---- Reading passage

So the owners adjusted the lot lines to recapture a space 20 feet wide by 70 feet long (6 by 21 m) from the adjacent decommissioned service station and parking lot to create a private garden for their own live/work space, which they named the Bowstring Truss House, and to allow for window walls on that side of the structure. That was particularly important because the warehouse abutted buildings on the south and west, blocking sunlight on those sides. The owners demolished the service station to create a 3,600-square-foot (335 sq m) L-shaped corner lot fronting both 19th Avenue and Overton Street. The Overton 19 building developed on this site serves the Bowstring Truss House by buffering it from 19th Avenue.

In this way, WPA, the project architect for the studio/house and the live/work units, was able to create a plan to shelter the Bowstring Truss House while exposing it to light and air. The space is clear-spanned by a series of four bowstring trusses and exposed roof framing. The intent of the design is to maintain the 17-foot (5.1 m) height of the exposed trussed ceiling and the open floor plan while inserting a series of boxes into the space for discrete uses, including the working studio, desk workspaces, garage, kitchen, bedrooms, bathrooms, and storage.

--------

The request -> Transcribe the passage above about the Bowstring Truss House word for word, in full.

---- Extracted records

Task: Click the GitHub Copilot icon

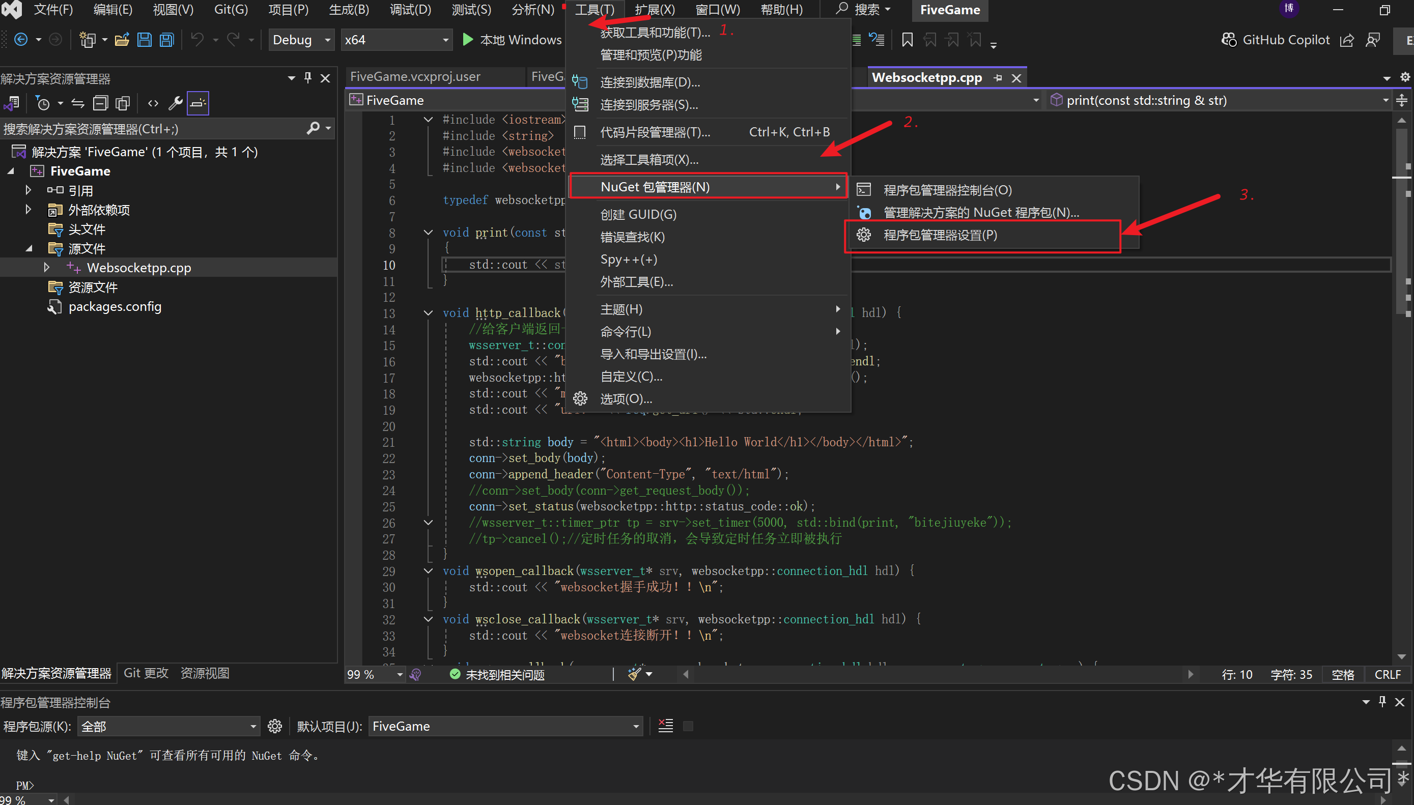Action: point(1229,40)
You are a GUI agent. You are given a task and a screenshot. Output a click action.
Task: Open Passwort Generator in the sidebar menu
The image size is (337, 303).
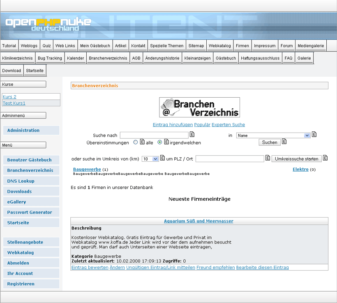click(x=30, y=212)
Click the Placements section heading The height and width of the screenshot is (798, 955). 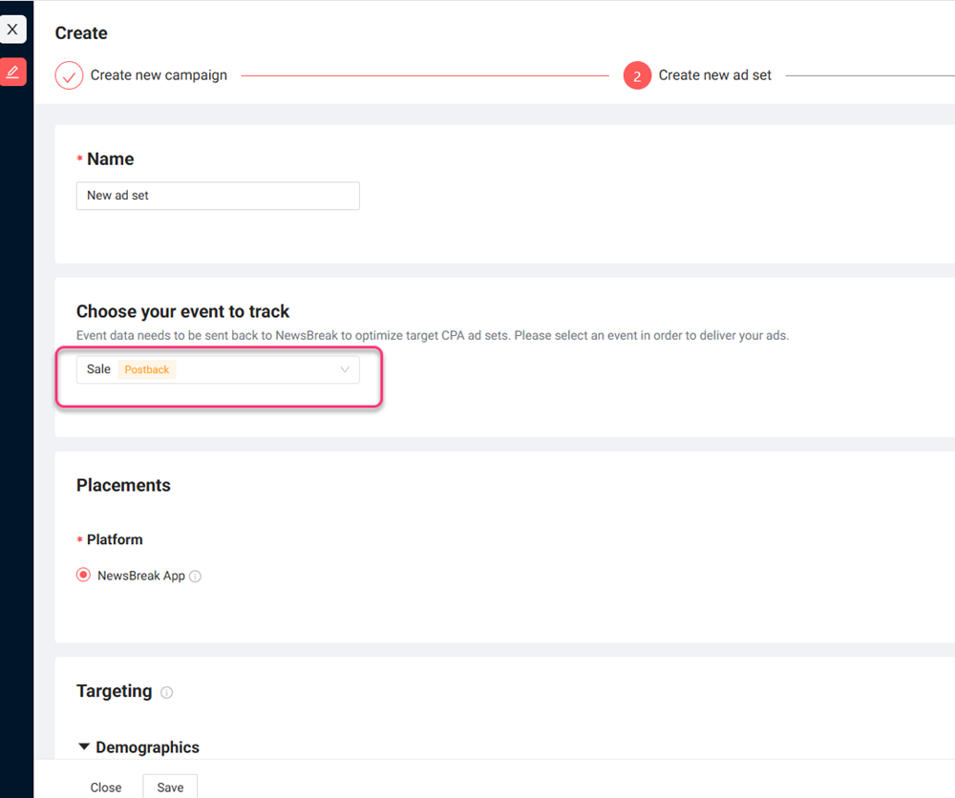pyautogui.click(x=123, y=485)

--------

Response to the task ->
So the owners adjusted the lot lines to recapture a space 20 feet wide by 70 feet long (6 by 21 m) from the adjacent decommissioned service station and parking lot to create a private garden for their own live/work space, which they named the Bowstring Truss House, and to allow for window walls on that side of the structure. That was particularly important because the warehouse abutted buildings on the south and west, blocking sunlight on those sides. The owners demolished the service station to create a 3,600-square-foot (335 sq m) L-shaped corner lot fronting both 19th Avenue and Overton Street. The Overton 19 building developed on this site serves the Bowstring Truss House by buffering it from 19th Avenue.

In this way, WPA, the project architect for the studio/house and the live/work units, was able to create a plan to shelter the Bowstring Truss House while exposing it to light and air. The space is clear-spanned by a series of four bowstring trusses and exposed roof framing. The intent of the design is to maintain the 17-foot (5.1 m) height of the exposed trussed ceiling and the open floor plan while inserting a series of boxes into the space for discrete uses, including the working studio, desk workspaces, garage, kitchen, bedrooms, bathrooms, and storage.